# What you have to do
Render every line of the entries below as a JSON list of strings, one string per line, with blank lines omitted and the pictures left out.

# Material shown
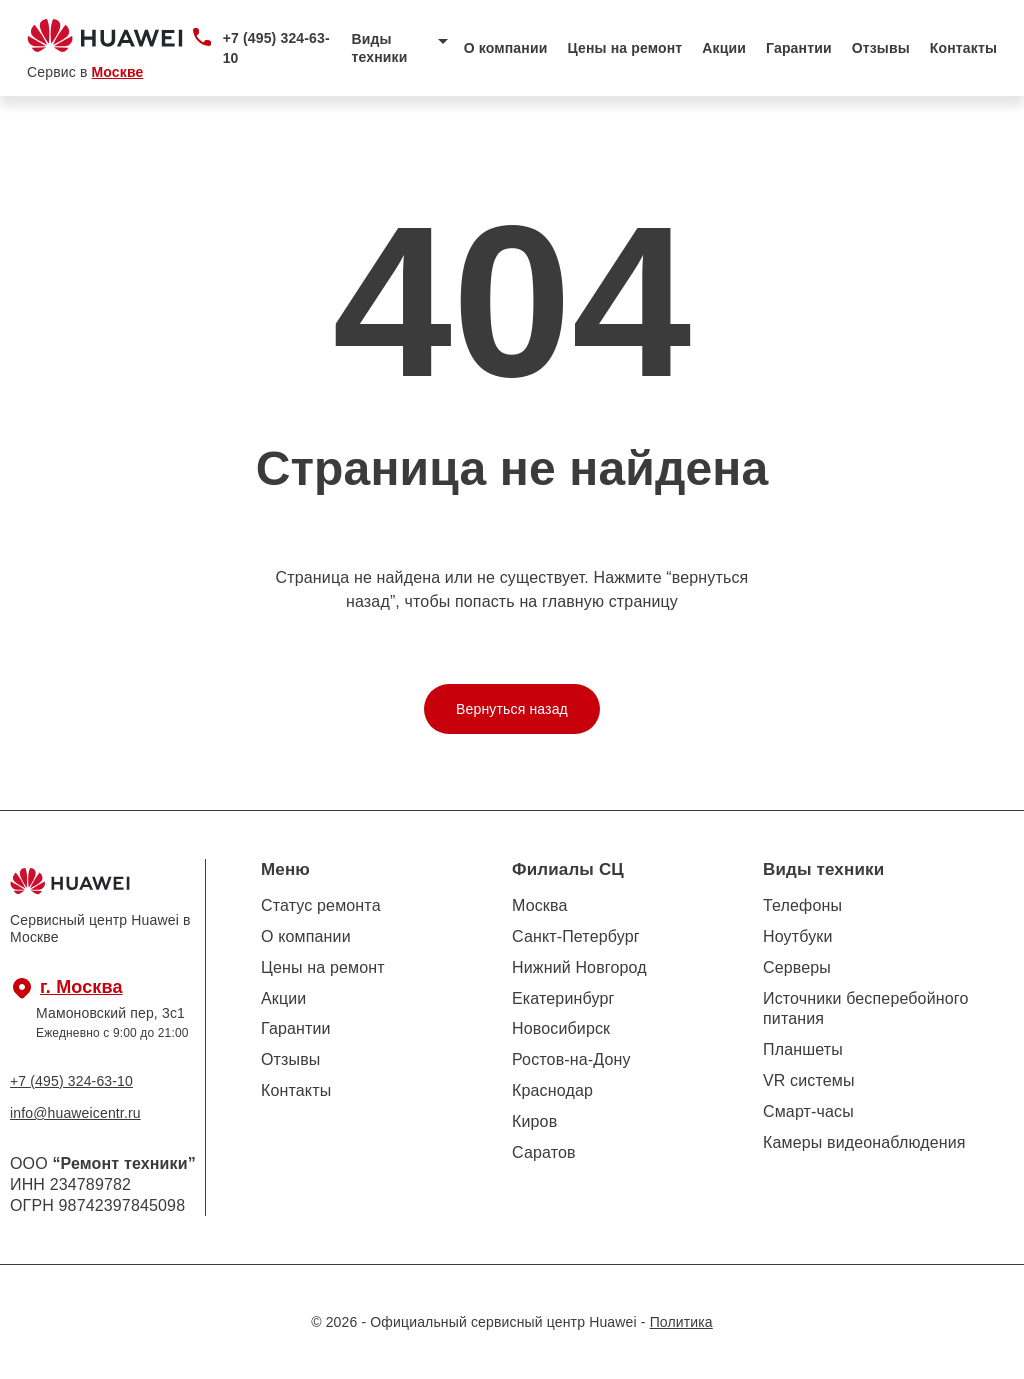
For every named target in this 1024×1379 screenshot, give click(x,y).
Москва (540, 905)
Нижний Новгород (579, 967)
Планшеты (803, 1049)
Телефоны (802, 905)
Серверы (797, 967)
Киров (534, 1121)
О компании (506, 48)
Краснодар (552, 1090)
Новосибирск (561, 1028)
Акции (724, 48)
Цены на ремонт (624, 48)
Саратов (544, 1152)
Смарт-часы (808, 1111)
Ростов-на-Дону (571, 1059)
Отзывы (881, 48)
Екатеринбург (563, 998)
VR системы (809, 1080)
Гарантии (799, 48)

# Result of the exercise
[
  "For every named target in this 1024×1379 screenshot, give click(x,y).",
  "Москва (540, 905)",
  "Нижний Новгород (579, 967)",
  "Планшеты (803, 1049)",
  "Телефоны (802, 905)",
  "Серверы (797, 967)",
  "Киров (534, 1121)",
  "О компании (506, 48)",
  "Краснодар (552, 1090)",
  "Новосибирск (561, 1028)",
  "Акции (724, 48)",
  "Цены на ремонт (624, 48)",
  "Саратов (544, 1152)",
  "Смарт-часы (808, 1111)",
  "Ростов-на-Дону (571, 1059)",
  "Отзывы (881, 48)",
  "Екатеринбург (563, 998)",
  "VR системы (809, 1080)",
  "Гарантии (799, 48)"
]